Une technique appliquée dans le secteur viticole a toutes ses chances de figurer parmi ces pratiques : l'enherbement des parcelles de vignes. Technique étudiée depuis 1960, l'enherbement des sols consiste à implanter une couverture végétale entre les rangées de vignes. Selon les statistiques d'Agreste consacrées aux pratiques culturales et présentées par le Service de l'Observation et des Statistiques (SOeS)*, cette technique était répandue sur plus du tiers du vignoble français en 2006. De nombreux viticulteurs d'Alsace, du Bordelais et des Charentes la pratiquent depuis plus de 15 ans. Dans ces trois régions, respectivement 85, 80 et 61% des surfaces de vigne sont concernés alors que cet enherbement n'est obligatoire que sur une petite part du territoire (17% en Alsace et 9 % dans le Bordelais).
De multiples avantages
Les viticulteurs qui pratiquent cette technique recherchent principalement à concurrencer la vigne. Le couvert végétal limite en effet la vigueur de la vigne parce qu'il la concurrence pour l'eau et les éléments nutritifs. Cette technique est souvent associée à l'effeuillage et à la vendange des grappes vertes pour diminuer le rendement mais augmenter la qualité des raisins.
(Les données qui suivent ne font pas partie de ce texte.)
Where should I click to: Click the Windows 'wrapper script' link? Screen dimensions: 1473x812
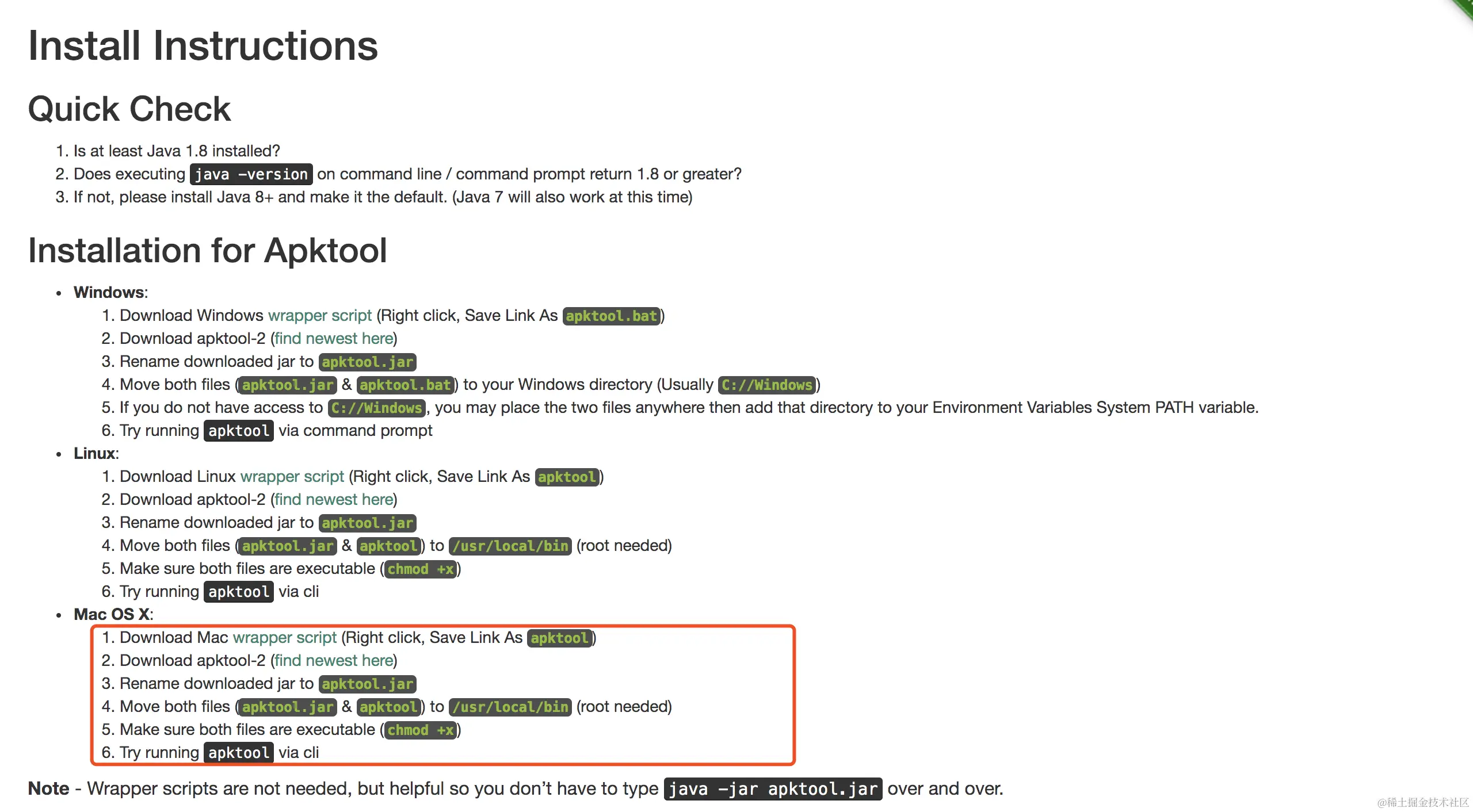(320, 315)
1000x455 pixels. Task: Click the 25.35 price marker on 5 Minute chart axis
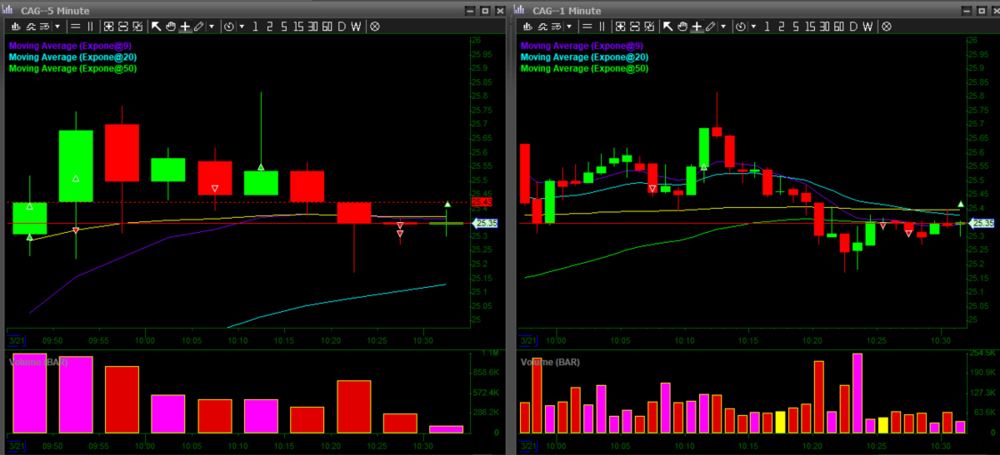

Les études qui se sont intéressées à cette pratique démontrent également son intérêt pour limiter le développement du Botrytis, ce champignon appelé communément « pourriture grise » et qui affectionne particulièrement l'humidité. Or, les trois quarts des interventions de traitement chimiques sont destinées à lutter contre les maladies fongiques. L'enherbement aurait donc un effet indirect sur l'utilisation de pesticides.
De leur côté, les viticulteurs charentais pratiquent l'enherbement afin de renforcer la portance du sol ce qui permet le passage des engins indépendamment de la pluviométrie. Le couvert permanent lutte en effet contre l'érosion et le ruissellement.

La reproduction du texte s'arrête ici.